Nobel prizes, Conservative conference
The FT's Helen Barrett highlights the key stories in the coming week, with the Nobel science prizes awarded in Stockholm, the Conservative party holding its party conference in Manchester and PepsiCo reporting its earnings.
Filmed by Rod Fitzgerald. Written by Anna Nicolaou, Henry Mance and Clive Cookson. Produced by Seb Morton-Clark. Edited by Filip Fortuna.
Hello, and welcome to The Week Ahead, from The Financial Times in London. Here are some of the big stories we'll be looking at, in the coming days. The Nobel science prizes are awarded in Stockholm, UK Prime Minister Theresa May faces speculation about her leadership, at the Conservative Party Conference, and investors will be watching Pepsi Co to see if the drinks giant can build on recent momentum, as it reports earnings.
First up, medicine on Monday, physics on Tuesday, and chemistry on Wednesday. The Nobel science prizes will be awarded in Stockholm next week, with the peace and economics prize winners named a few days later. The prizes were first awarded in 1901, and the selection process has proved leak proof over the decades, but there's always speculation about the likely winners before the announcements.
Last year, the three science prizes were awarded for discoveries made between the 1970's and the 1990's, but this year, many expect Nobles to be awarded for more recent research. Here's our science editor, Clive Cookson, with his predictions.
Often the Nobel Prizes are awarded for work done decades ago, which is only now becoming a recognised importance. I think, this year, there might be a more recent winner, certainly in physics, because in 2016 there was a really exciting discovery, the first detection of gravitational waves rippling across the universe from the collision of two huge black holes. That must be the strongest contender in physics this year.

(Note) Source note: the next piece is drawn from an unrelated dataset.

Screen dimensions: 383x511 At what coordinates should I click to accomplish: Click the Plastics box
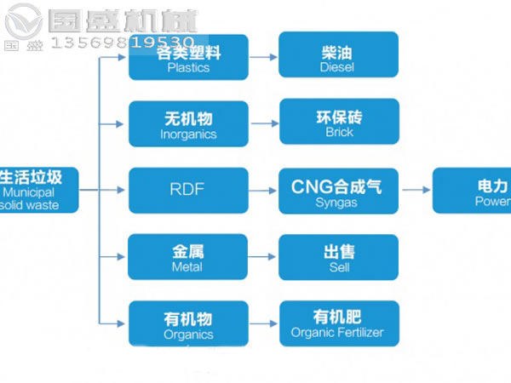click(188, 58)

In the medical sciences, the most exciting Discovery is of a technique, called CRISPR, that enables people to edit the DNA far more precisely than previous genetic engineering has made possible. It is taking the world of medicine-- medical research by storm.

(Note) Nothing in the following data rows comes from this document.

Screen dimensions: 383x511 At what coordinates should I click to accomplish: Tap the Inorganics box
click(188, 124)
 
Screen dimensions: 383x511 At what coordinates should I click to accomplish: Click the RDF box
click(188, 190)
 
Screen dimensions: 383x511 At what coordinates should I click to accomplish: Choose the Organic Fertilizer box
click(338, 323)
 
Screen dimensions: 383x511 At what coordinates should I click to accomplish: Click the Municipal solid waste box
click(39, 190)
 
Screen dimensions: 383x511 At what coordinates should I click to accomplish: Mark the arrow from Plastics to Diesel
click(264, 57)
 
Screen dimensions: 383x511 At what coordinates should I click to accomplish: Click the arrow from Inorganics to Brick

Brexit is likely to dominate debate at the Conservative Party Conference in Manchester, which runs over four days this week. UK Prime Minister, Theresa May, hopes to use the annual event to highlight domestic policies on housing and mental health. But, with the foreign secretary, Boris Johnson, increasingly impatient with progress on the Brexit negotiations, many will be speculating about how secure her position is.
Mrs. May will make her headline speech on Wednesday, while the favourites to succeed her, Amber Rudd and Mr. Johnson, will present on Tuesday. Our team of reporters will, of course, be there. Here to look ahead is Henry Mance, our political correspondent.

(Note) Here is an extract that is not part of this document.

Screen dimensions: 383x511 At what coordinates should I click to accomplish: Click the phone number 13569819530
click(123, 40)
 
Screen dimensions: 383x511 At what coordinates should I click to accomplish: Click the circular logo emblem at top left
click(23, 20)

The labour party conference in Brighton is-- felt like a bit of a celebration. The tone at the Conservative Party Conference in Manchester, which runs from Sunday to Wednesday, is bound to be a bit different. They are licking their wounds after the general election result.
Theresa May has a real balancing act on her hands. Firstly, with Brexit, she has to maintain the conciliatory tone that she struck in her Florence speech, but she also has to keep Brexiteers on side. She doesn't want leadership coming from Boris Johnson.
And secondly, she's trying to balance her desire for domestic change with the fact that, basically, the government is preoccupied by Brexit. So she'll try and talk about a Britain that works for all, a more modern Conservative Party. And yet, people know that her legacy is going to be set very much by progress on Brexit. And in the back of all this is the possibility of a leadership challenge.
Pepsi Co reports earnings next week. The US drinks giant is hoping to build on its success in the last quarter, when it delivered stronger than forecast results, with net sales growing 2% to $15.7 billion. That growth came on the back of higher prices for premium products to offset declining appetites among consumers for its fizzy drinks. The New York based group also raised its guidance on core earnings for the year, as renewed the dollar weakness helped lessen the currency headwinds it was expecting to face. In New York, our reporter, Anna Nicolaou, is watching the story.
The next week for Pepsi, people are going to be-- based-- the main thing is to look at if they can keep it up, because they have had some success in the past few quarters with-- their strategy has been to charge higher prices for premium snacks and healthier snacks-- organic food, stuff like that-- as we're seeing sales kind of stagnate, especially in North America for their trademark soda. So investors, analysts seem to be forecasting another beat on earnings next week. The key thing will be to, again, see if they can keep up revenue growth, amid an industry where they're seeing sales decline across the globe for these sugary sodas and kind of packaged food that's deemed not healthy for you.